ÉNONCÉ —
Relevez toutes les lignes ci-dessous qui contiennent le mot « Where ». Tenez compte de la casse.
━━━━━ DONNÉES SOURCES ━━━━━
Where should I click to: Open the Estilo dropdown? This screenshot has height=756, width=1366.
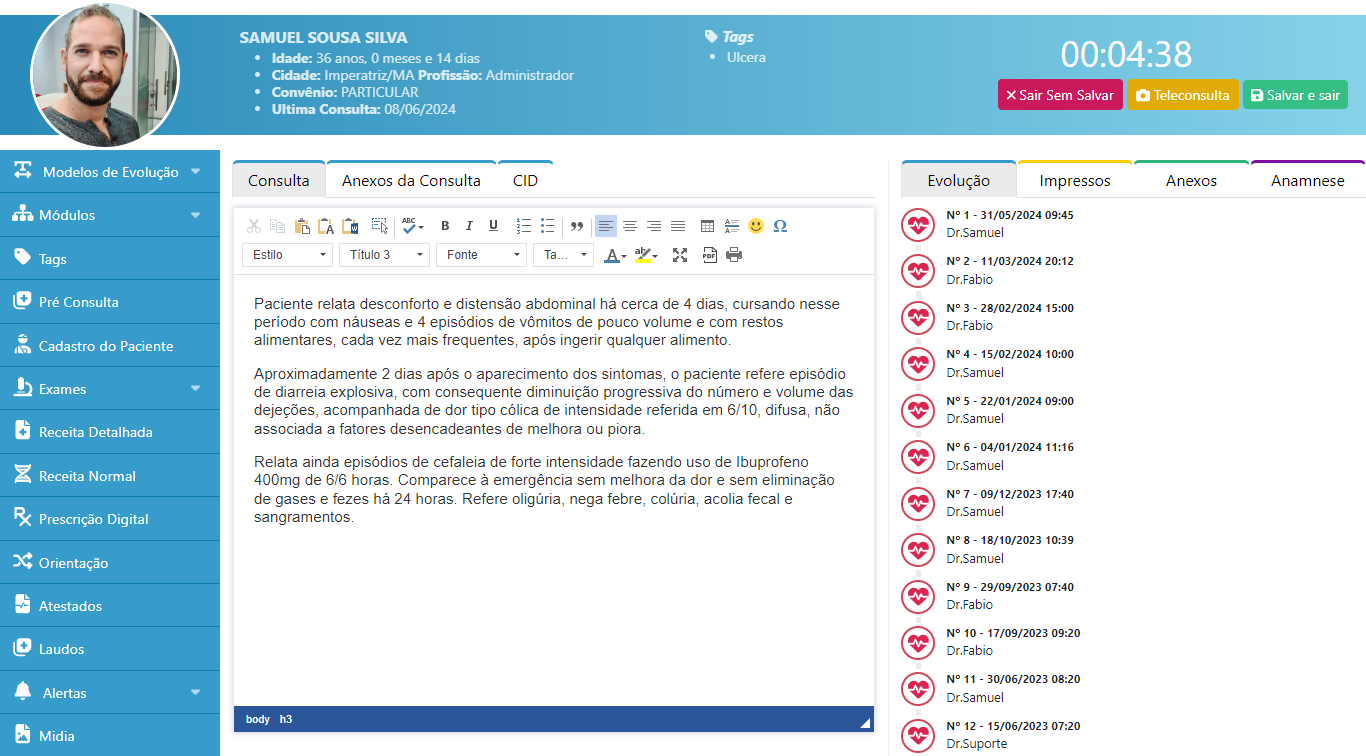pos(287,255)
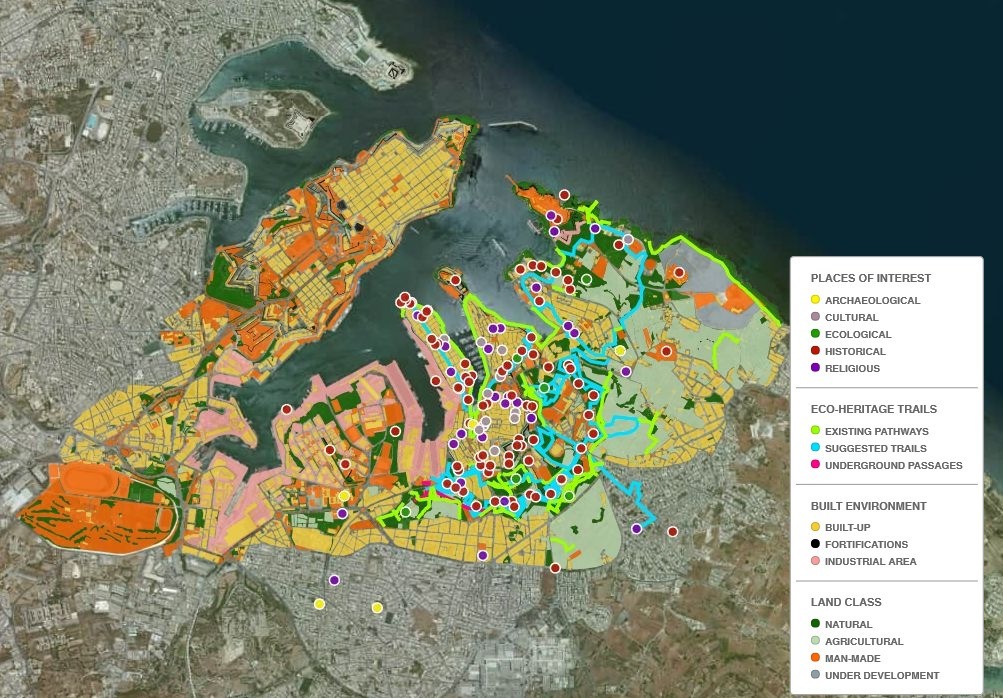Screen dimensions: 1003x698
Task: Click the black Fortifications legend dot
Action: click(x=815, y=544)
━━━━━
━━━━━ DONNÉES SOURCES ━━━━━
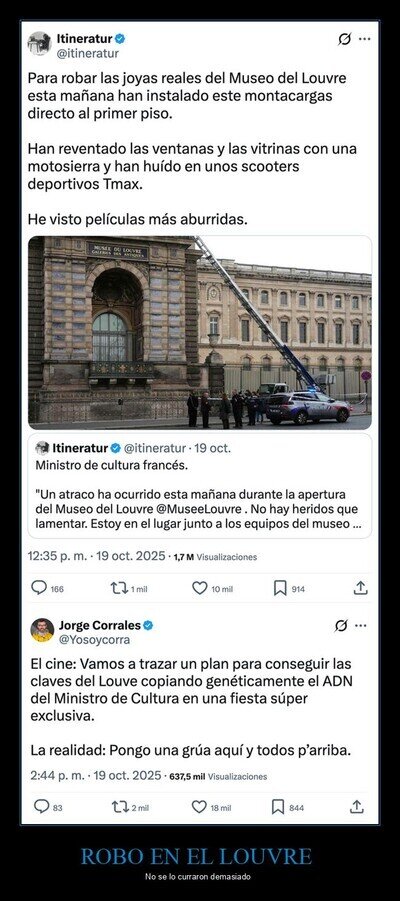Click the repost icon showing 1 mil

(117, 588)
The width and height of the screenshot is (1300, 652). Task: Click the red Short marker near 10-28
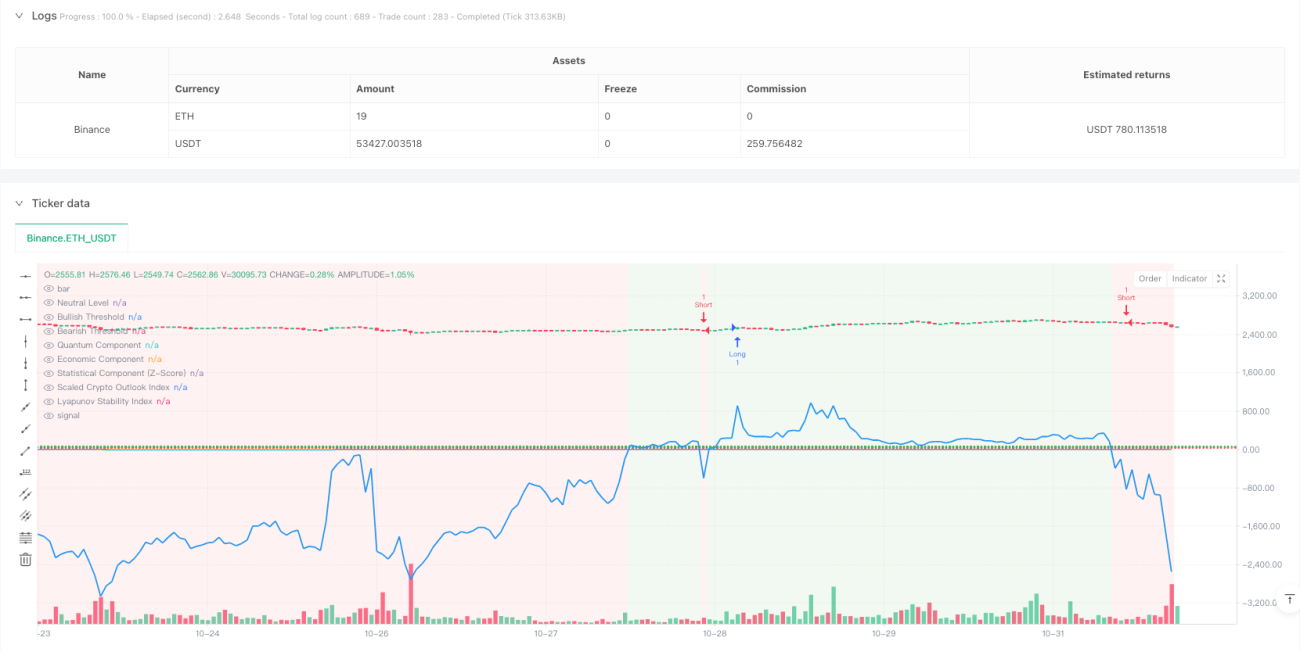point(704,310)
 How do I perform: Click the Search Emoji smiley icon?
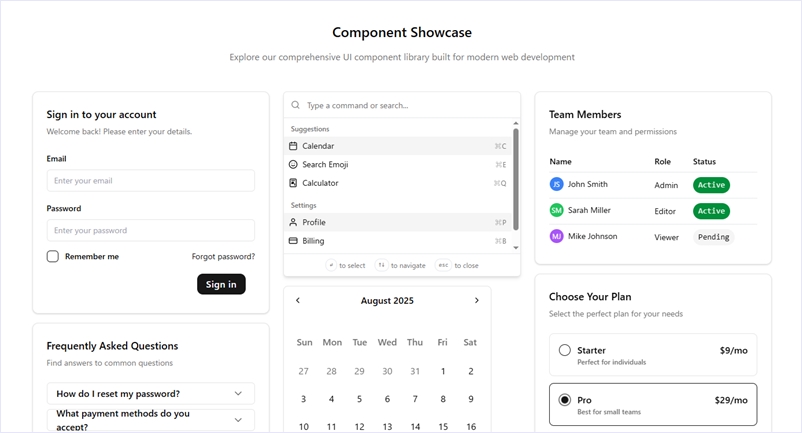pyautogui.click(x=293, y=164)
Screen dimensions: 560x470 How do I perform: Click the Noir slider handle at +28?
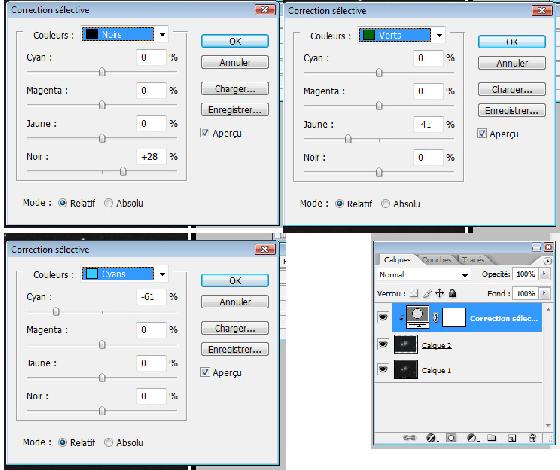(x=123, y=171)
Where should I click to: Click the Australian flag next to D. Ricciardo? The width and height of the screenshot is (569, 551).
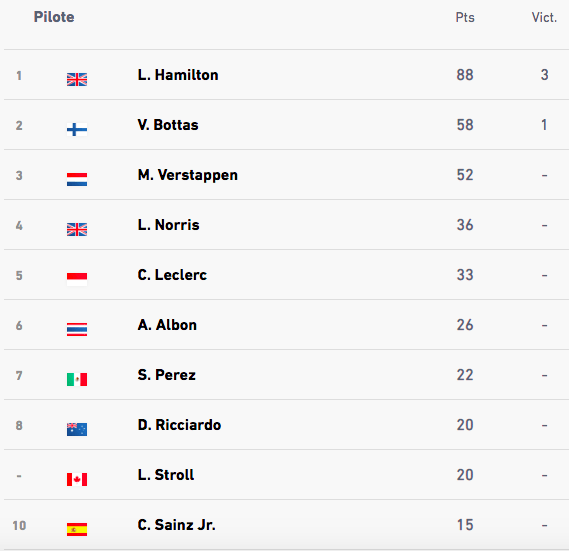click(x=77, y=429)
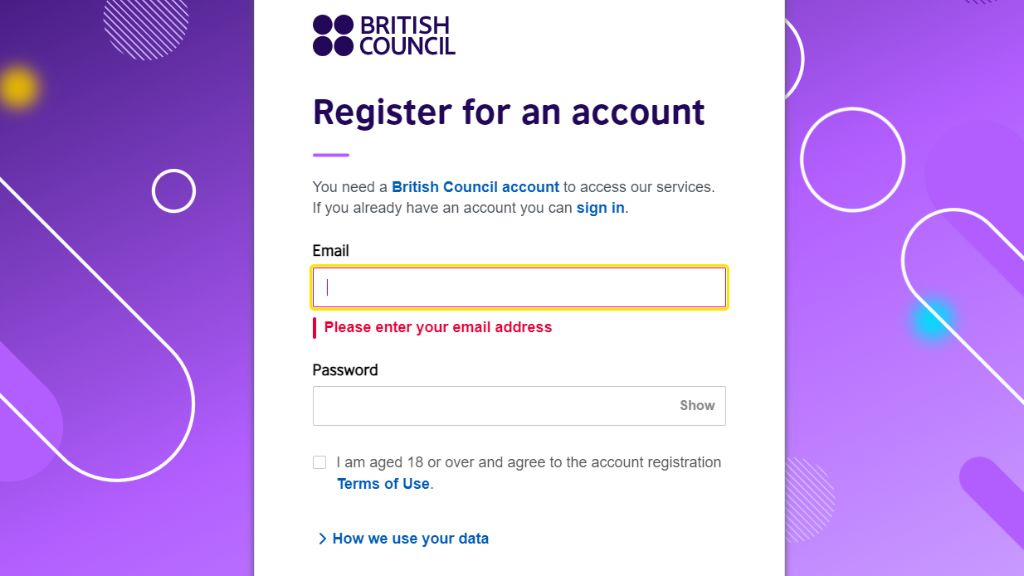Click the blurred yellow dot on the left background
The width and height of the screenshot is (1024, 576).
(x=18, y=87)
━━━━━
CORRIGÉ —
Where should I click to: Open the Estilo dropdown? This screenshot has height=756, width=1366.
Where should I click to: Click the Australian flag next to D. Ricciardo? The width and height of the screenshot is (569, 551).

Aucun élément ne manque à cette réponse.